A few months before his appearance at CEBIT 2018, we interviewed him on the way technological progress, with all its algorithms and artificial intelligence, is changing our society – and how we should react.
An ever-growing number of people are surrounding themselves with devices like Amazon Echo or Google Home without knowing what’s going on behind them. We use social networks, but nobody knows the algorithms. And the outsider also has no idea of the criteria Google is using to prioritize content. There is an even deeper problem: Digital neural networks are already being used, but even the experts don’t understand how these complex systems actually function.
The call is therefore becoming louder for explainable AI, i.e. AI systems that can be understood in their behavior, regardless of their performance capabilities. For example, if you do not understand a type of artificial intelligence that can decide on granting you a bank loan today, you will never be able to explain why a credit decision comes out negative tomorrow.
Algorithms always have their moments of error, no matter how small. And you also have to be able to explain these. Imagine an algorithm that recognizes you as a criminal. In that case, I find it socially important and legitimate to understand where that recognition comes from.
No, I simply support a more considered approach to progress. In Germany in particular, we have a peculiar black and white approach to issues involving technological progress. We need to resolve this problem by taking a more measured approach to technology.
Our children are currently being conditioned to trust machines unconditionally. But these machines are not impartial servants – they want to sell us something. If children don’t learn to deeply consider things, how can they develop into empowered and enlightened citizens?
It's not about condemning technology. But blind faith needs to give way to comprehension. We are actors in a world of black boxes which are becoming more and more important in our lives, and as a society, we must ask ourselves how we can create greater transparency.
Our societies are already increasingly shaped by algorithms. The Facebook algorithm, for example, determines who comes into contact with whom. As a result, social groups are being formed on the Web solely on the basis of a single corporation’s decision-making processes.
While traditional media – in particular public broadcasting – have a duty to be balanced, algorithms apply completely different criteria. We’re reaching a point where algorithms will decide which social group’s voice will even be heard in the democratic discourse. This influences our thought processes and perception of reality. You can imagine the kind of consciousness this is going to create.
"Meaningful" may sound good, but you can interpret that in a number of ways. The question is, who is going to decide what kind of discussion society is allowed to engage in? Can a system that exists outside of society decide who talks to whom?
We need to write an owner’s manual for progress. Currently we are like children who unwrap a gift and start using it immediately. The platforms operated by Google or Facebook are now so large they have become system-relevant. If a network can exert such a great amount of influence on our co-existence as a society, we need to insist that they disclose their algorithms.

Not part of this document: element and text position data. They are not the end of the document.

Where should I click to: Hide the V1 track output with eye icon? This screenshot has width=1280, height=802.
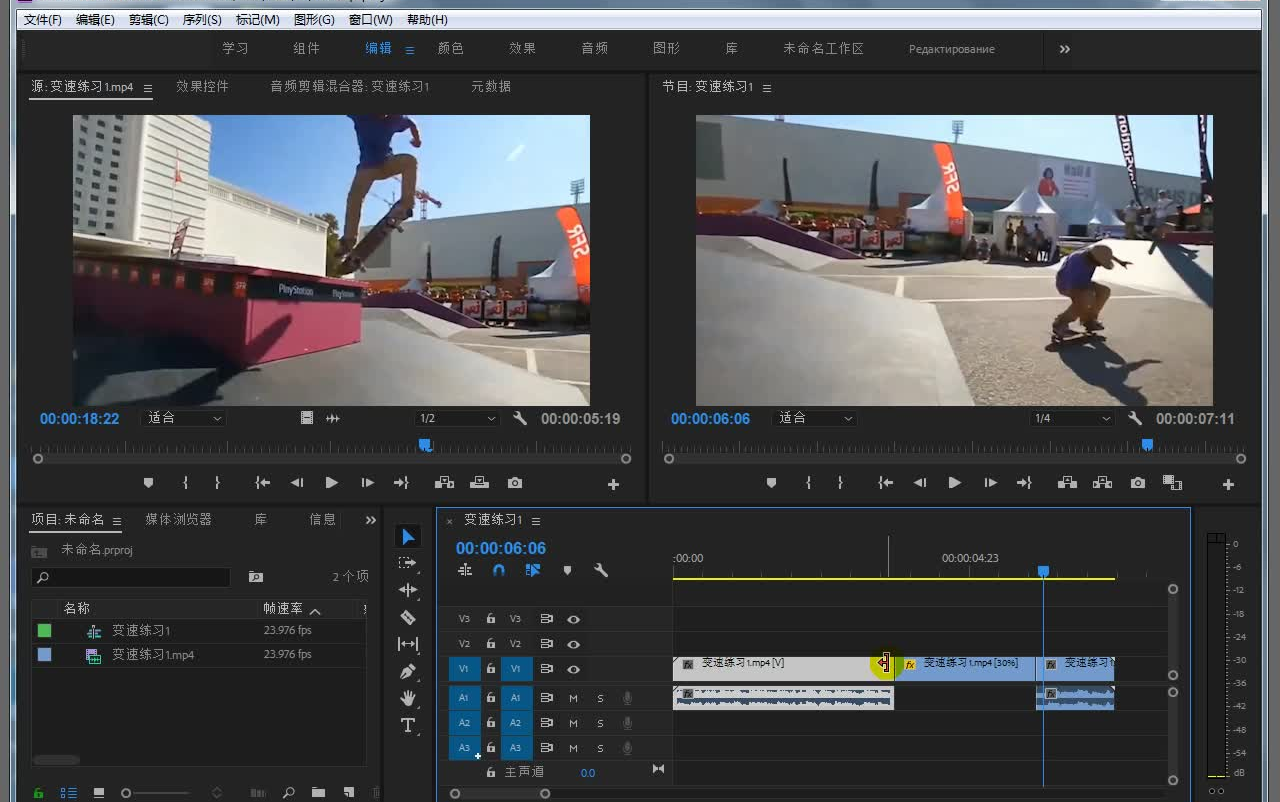pos(573,669)
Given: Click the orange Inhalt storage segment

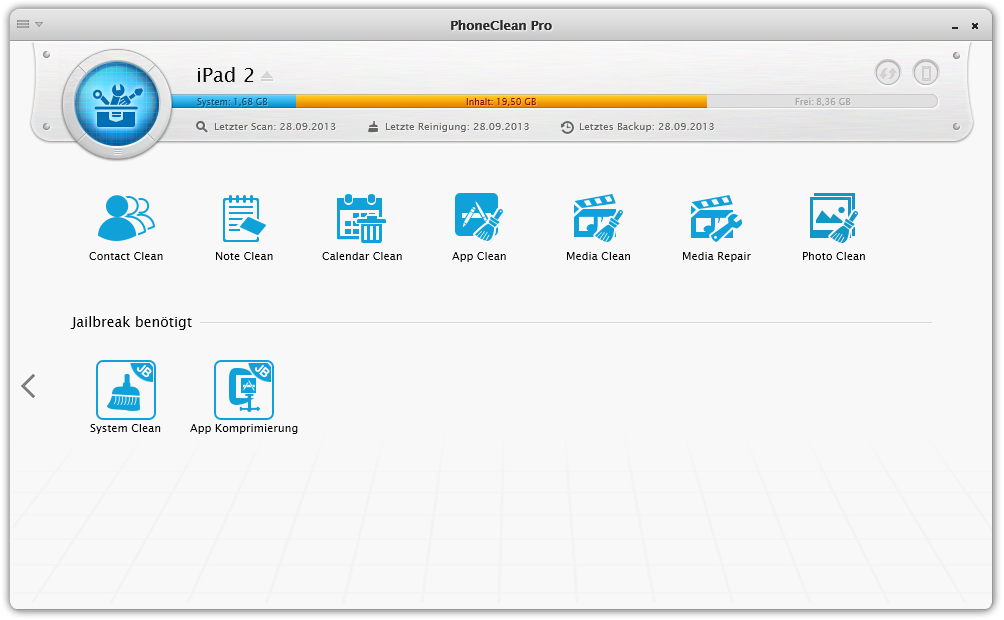Looking at the screenshot, I should pos(501,101).
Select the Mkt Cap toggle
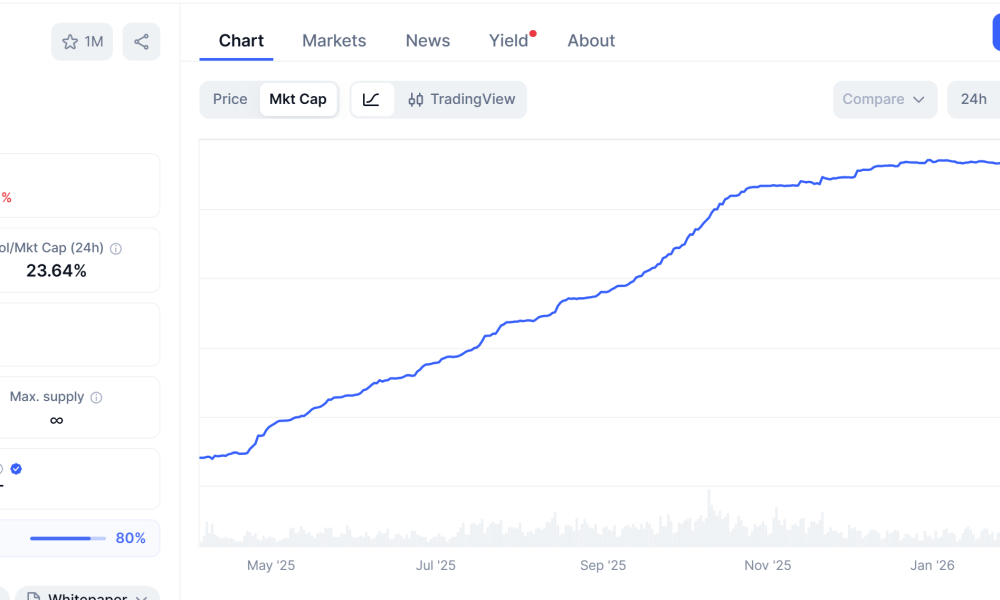 click(298, 99)
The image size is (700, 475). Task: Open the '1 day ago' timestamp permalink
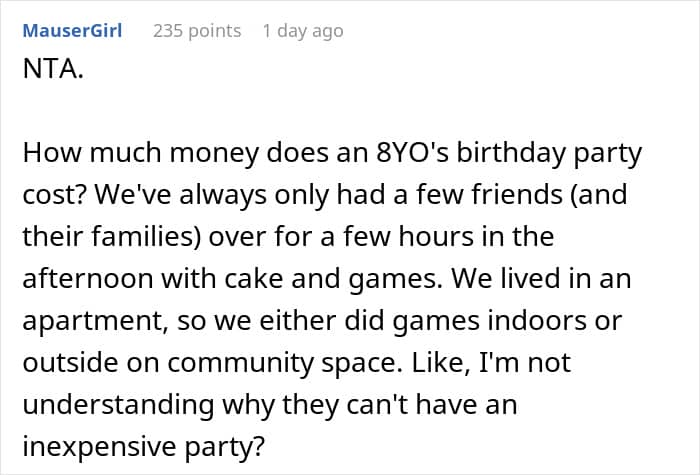click(x=303, y=31)
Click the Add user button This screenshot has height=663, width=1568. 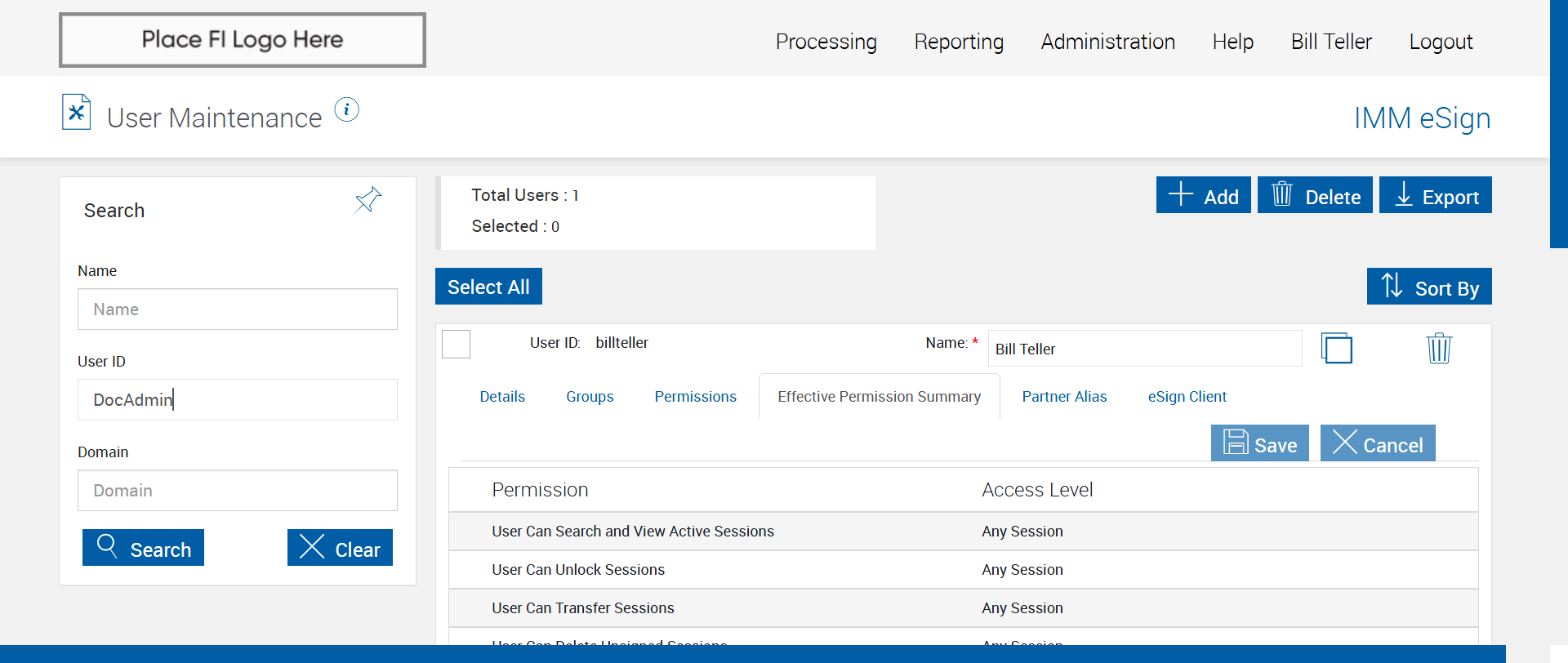coord(1203,195)
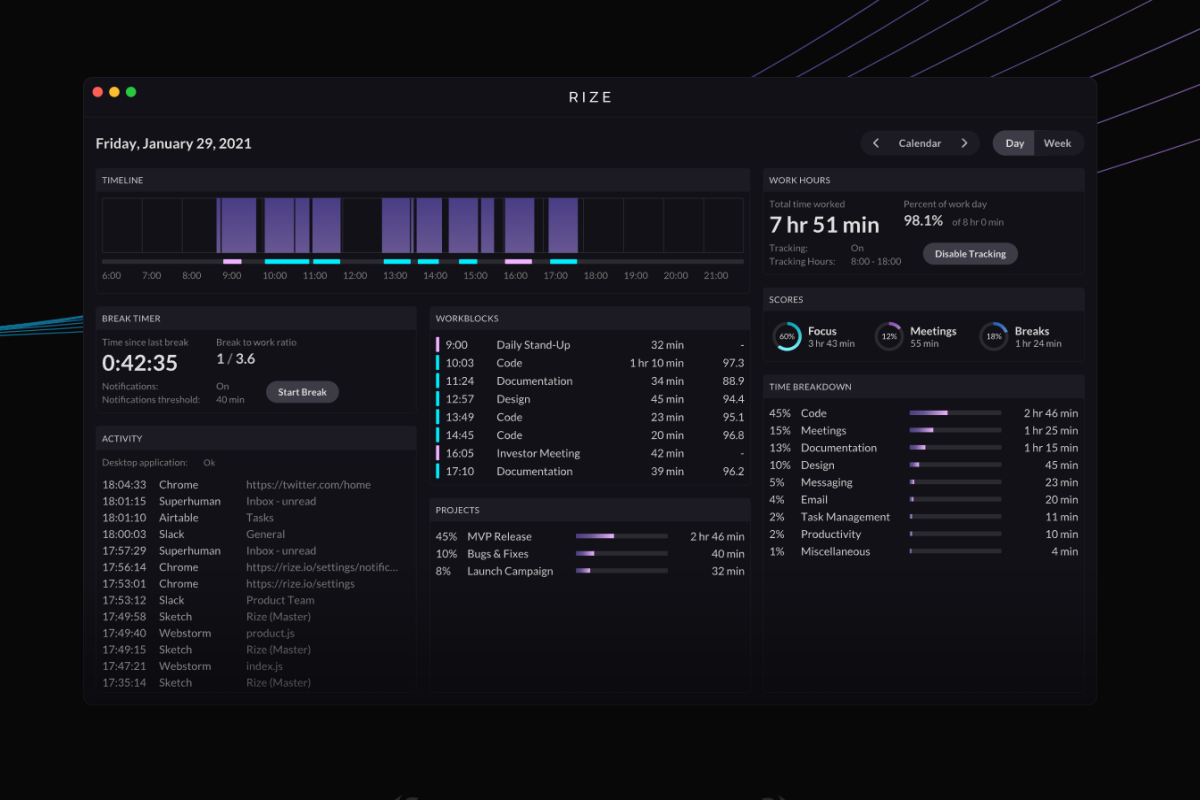1200x800 pixels.
Task: Click the pink marker of Investor Meeting workblock
Action: point(438,453)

The mass media have developed into the media of the masses, because anyone can publish something and reach millions of people with it. This is a great opportunity on the one hand, but whoever has hundreds of thousands of followers also has an influence on our society and therefore bears a different kind of responsibility. I believe this requires a different set of rules. Today we can already see how social networks are becoming a breeding ground for "alternative truths" in a fragmented party landscape, with a social discourse that is driven by algorithms.
Our digital culture offers us a new type of cooperation that was unknown to us in previous years. We need to learn the rules of this cooperation and actively pursue the opportunities it is opening up. It would be a sad state of affairs if digitization ultimately blew up in our faces just because we failed to do our homework.
We might just experience a future in which we have digital servants who take care of the menial aspects of life, while we humans take care of the things that are important to our society. To put it bluntly: If machines can program machines, it makes little sense for humans to learn a programming language. Isn't it smarter then to give our children a feel for poetry and painting? The digital revolution is opening up new opportunities for us, but it is also changing our society.
We are thus faced with incredibly exciting times which have the potential to make our world more worthwhile. The present crucial phase harbors a number of questions: What is the significance of work? What are our shared objectives? What are the values of a new society and how will we succeed in making a stable transition from the world of today to the world of tomorrow? It is a rocky road we must travel, one that will be molded by a great deal of social discourse, not just business models.